隋唐是中国历史极其辉煌的一页,但要承认,隋唐并不是中国农业社会的稳定状态,更倾向是一个临时过渡形态,所以隋唐时期中国的模样,之前没有过之后也没能被复制。所有事情都源于关陇军事贵族体制这一高能耗系统,它脱胎于魏晋以来三百年的混战,是世家大族政治的顶峰形态,而它的灭亡也就意味着世族政治的彻底终结。从宋朝开始,中国统治阶级的思路发生了根本变化,从拼命堆积能量,改成降低能量堆积,用最低能量维持帝国基本运转,从运动员模式改成了养生模式。国家从烈马变成了骡子,烈马跑得快但也容易伤到自己,骡子骑着起码安全点。坏处当然是对外再难复制汉唐的辉煌,秦汉隋唐对外作战动辄几万十几万大军出动,宋之后动员一万人的正规军都极其费劲。但好处是大多数时间都有安稳日子过了,就像如今的欧洲,国防交给美国,自家有余力享受高福利各种旅游娱乐。

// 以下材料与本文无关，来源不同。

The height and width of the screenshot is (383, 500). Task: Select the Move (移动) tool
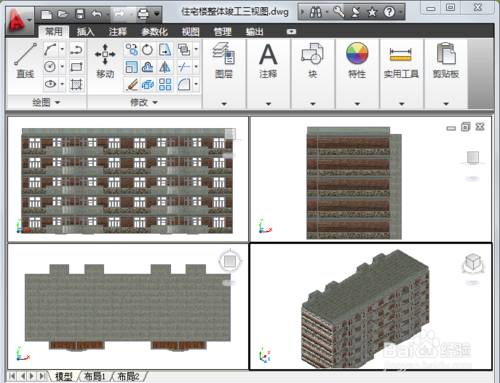pos(105,61)
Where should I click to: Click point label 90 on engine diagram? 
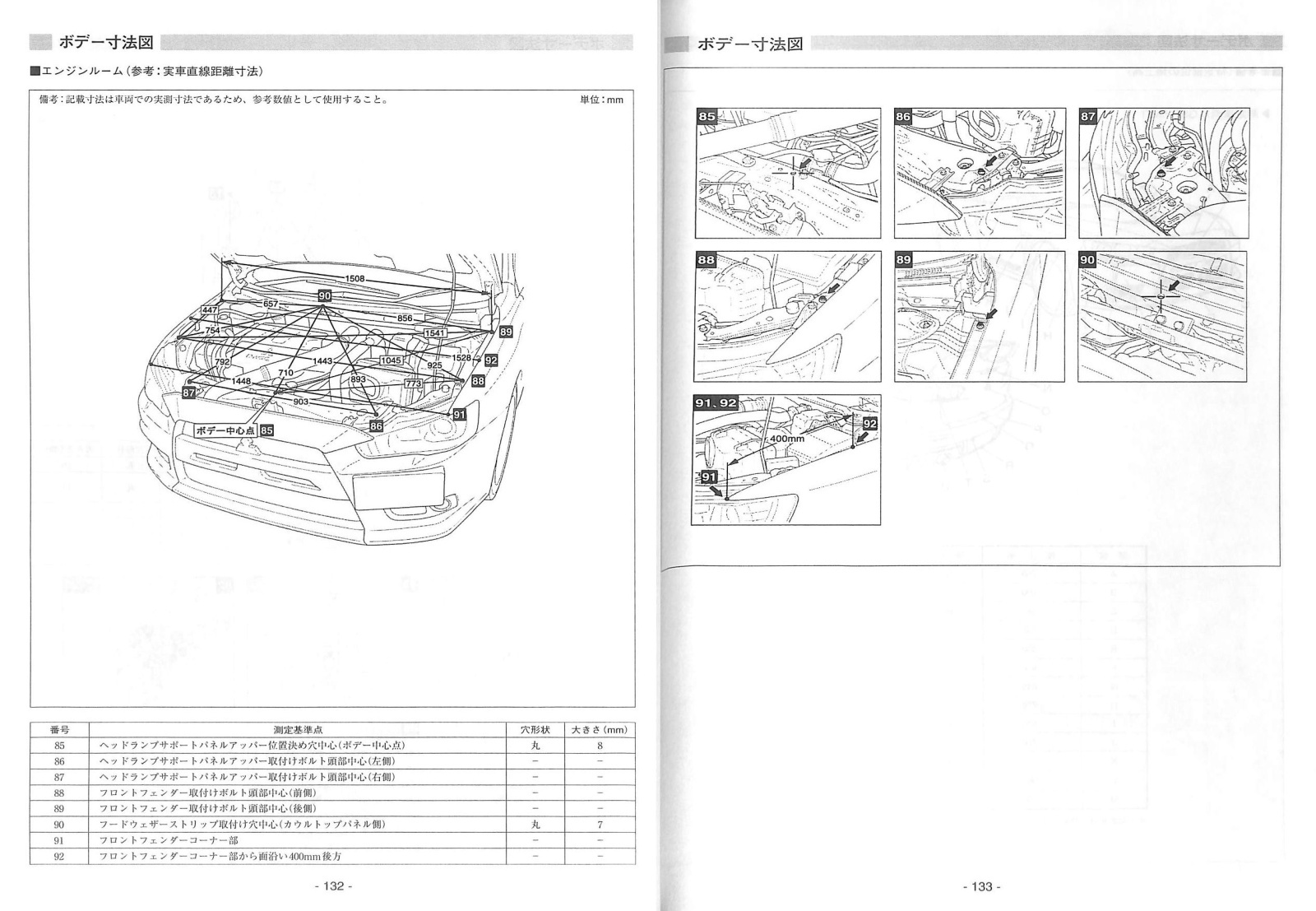pyautogui.click(x=324, y=296)
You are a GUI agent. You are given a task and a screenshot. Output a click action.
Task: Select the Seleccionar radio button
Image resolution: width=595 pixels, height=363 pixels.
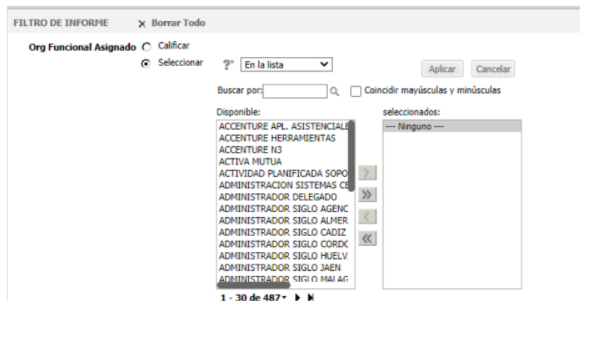tap(145, 63)
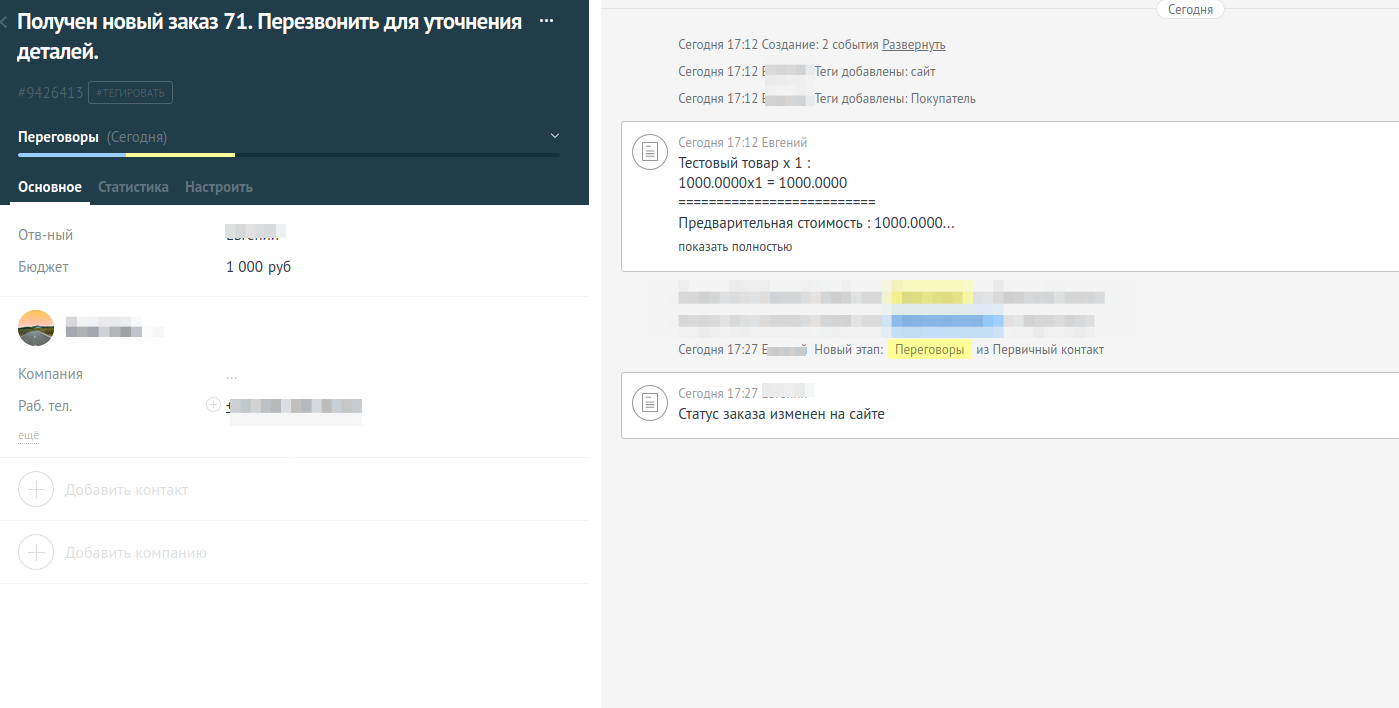Switch to the Статистика tab
This screenshot has width=1399, height=708.
133,187

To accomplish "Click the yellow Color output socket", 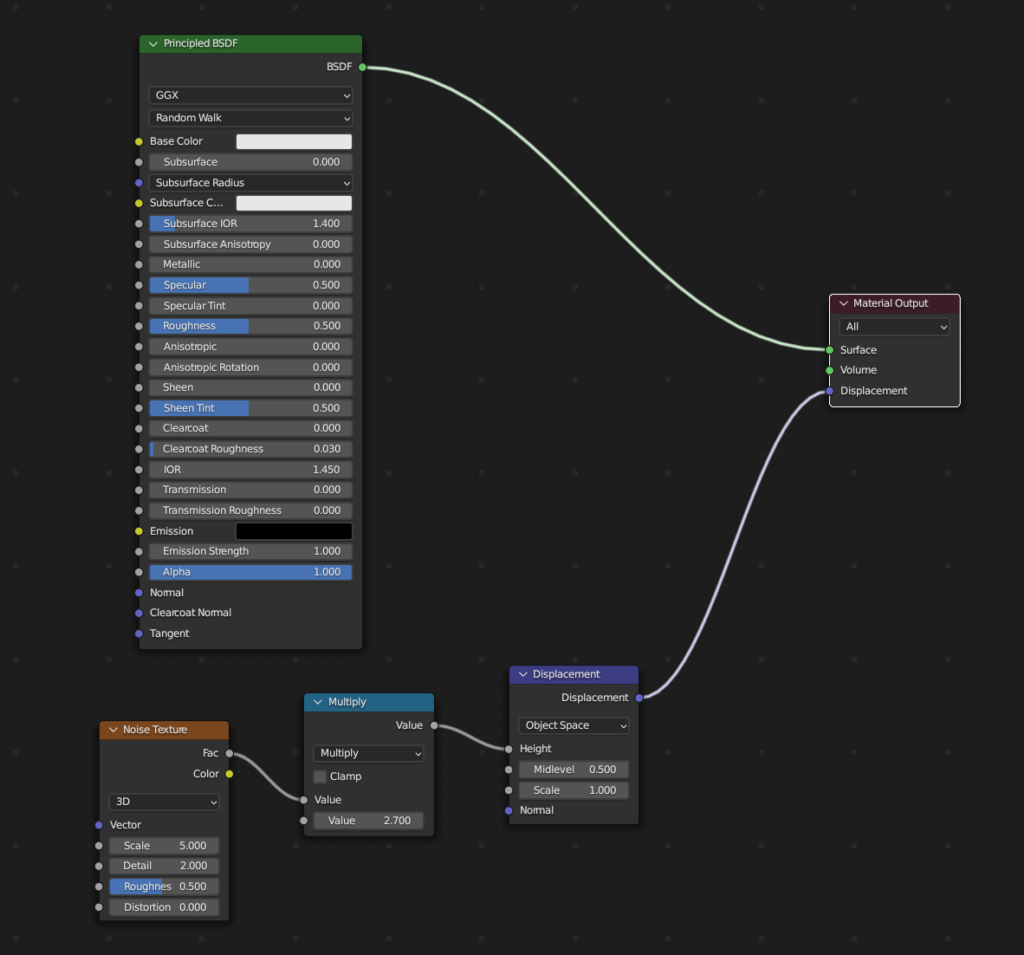I will click(x=229, y=774).
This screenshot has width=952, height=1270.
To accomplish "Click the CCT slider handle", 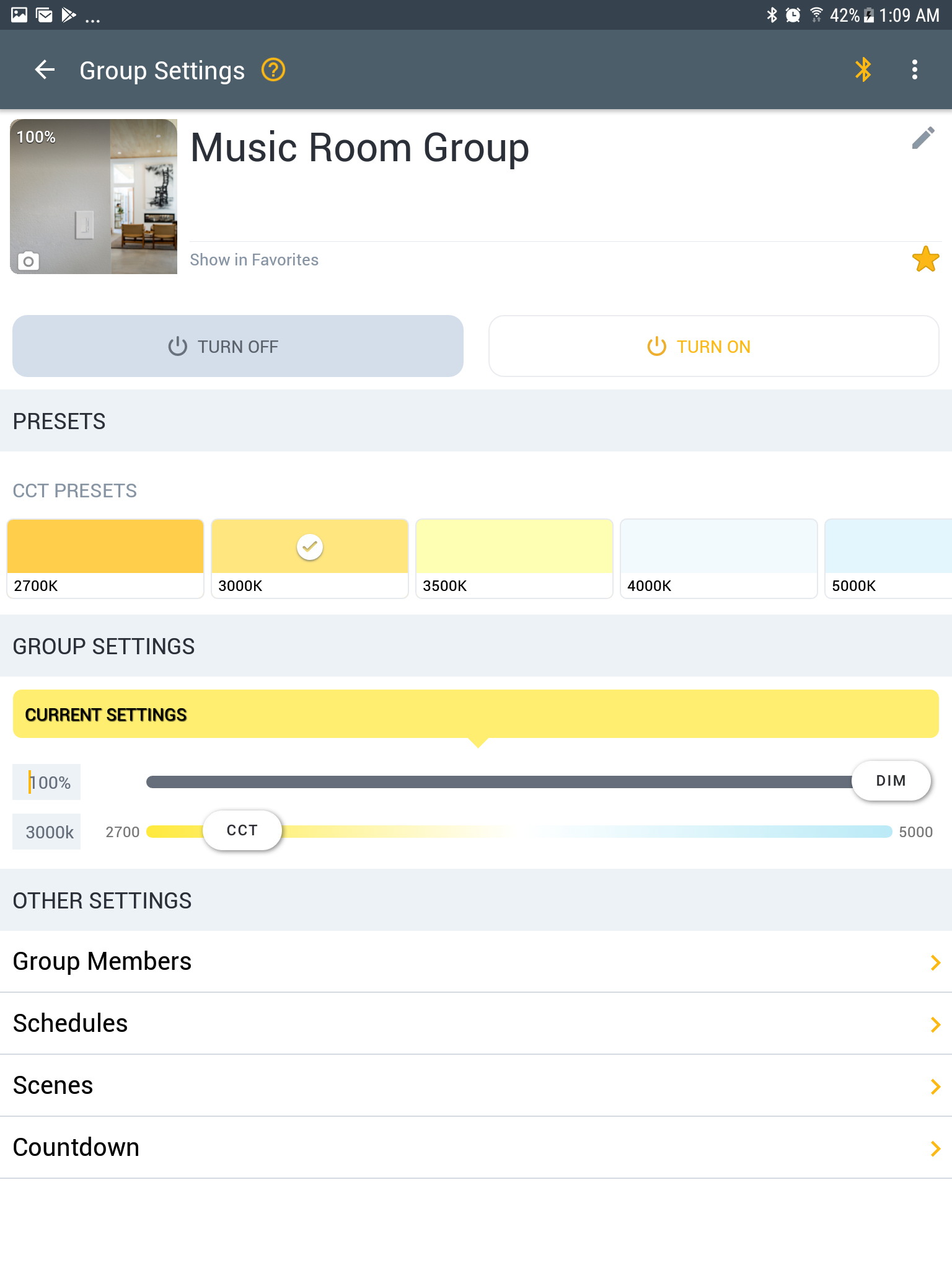I will [242, 830].
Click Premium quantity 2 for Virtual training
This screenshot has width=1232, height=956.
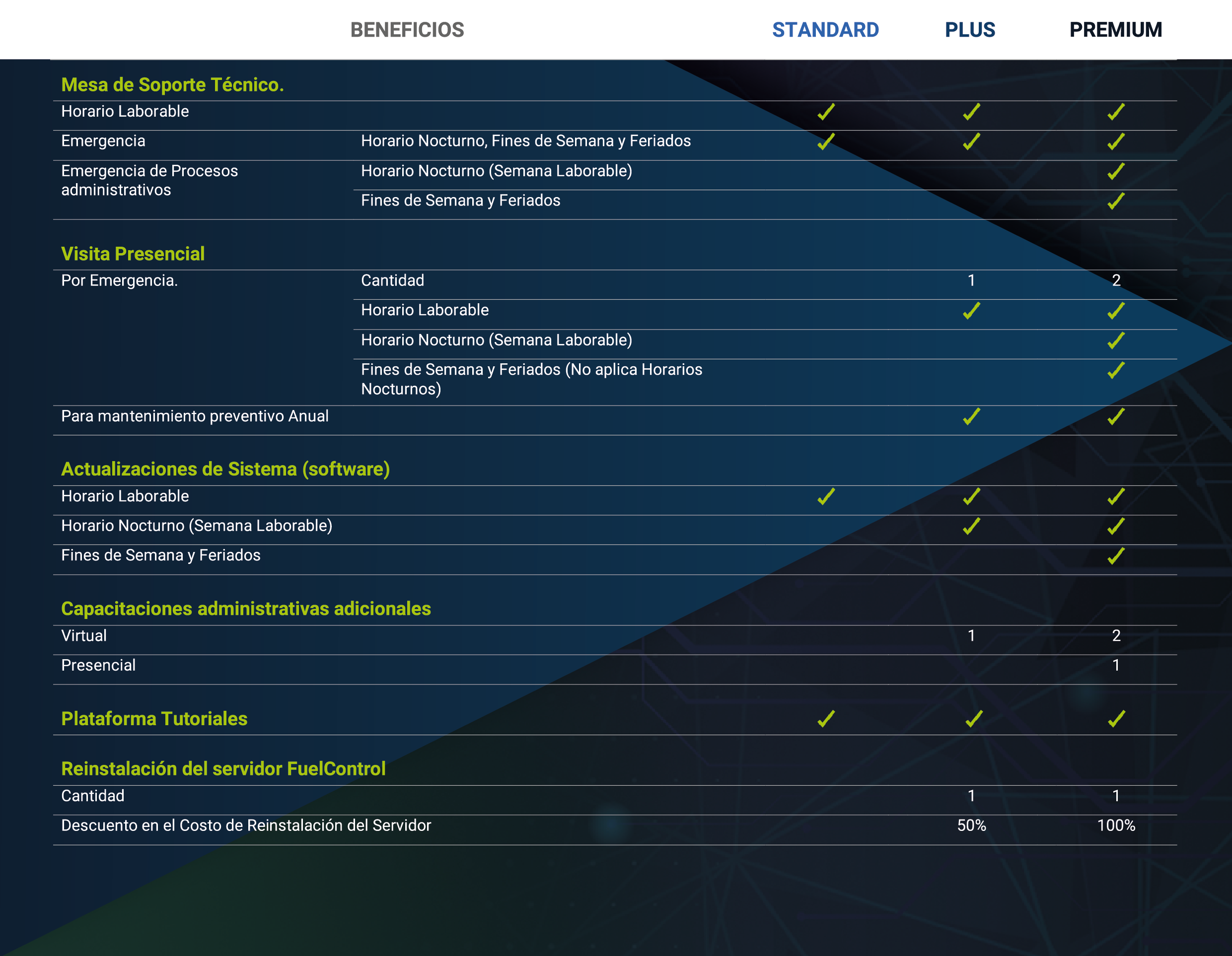[1115, 636]
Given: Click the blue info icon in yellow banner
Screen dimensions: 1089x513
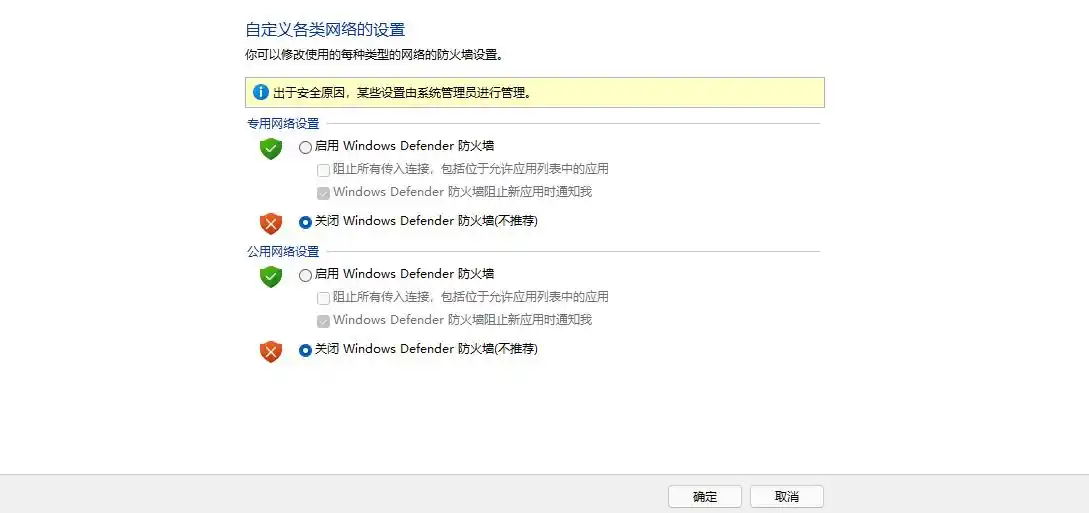Looking at the screenshot, I should click(261, 92).
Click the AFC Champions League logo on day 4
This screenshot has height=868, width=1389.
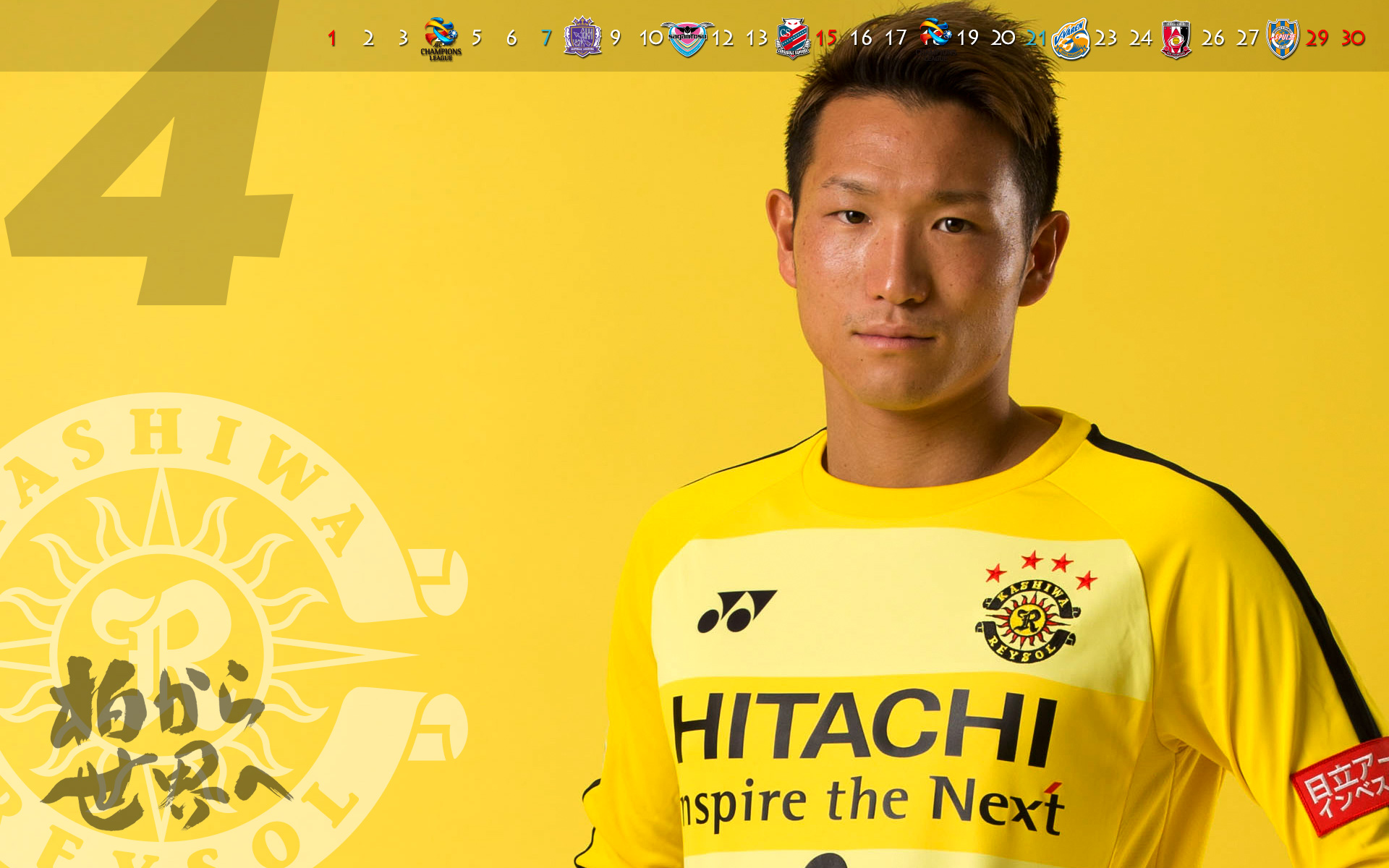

中国在脱离军事贵族统治后,才有了发展市民社会的空间,内部活力才开始得到释放,这也是中华文明能够继续璀璨的内生动力。系统依然会崩溃,不过过去是暴饮暴食引发的急症猝死,而宋以后基本都是肌体衰老产生的各种老年病导致的自然死亡了。

事实最终证明,任何家族政治,在经过长期近亲繁衍和封闭的代际传承后,都难免走向消亡,即使一时极其辉煌的关陇贵族也不例外。将秩序建立在世家政治基础上,用家族企业手段经营国家,隋唐就是这种模式的上限了。即使高峰极高,但始终存在不稳定的种子,政权长期站在火药桶上,一旦操盘手能力不行就会是天下大乱。所以后来的中国政治,更强的中央集权是一方面,更重要的是和士大夫共治天下,皇帝的权力来源从军事世家变成了士大夫阶层集体认可,这也是中华文明逐步稳定下来并持续传承下去的制度原因。隋唐并不是中国古代政治的答案,但也是我们这个民族历史里最值得回味的一页。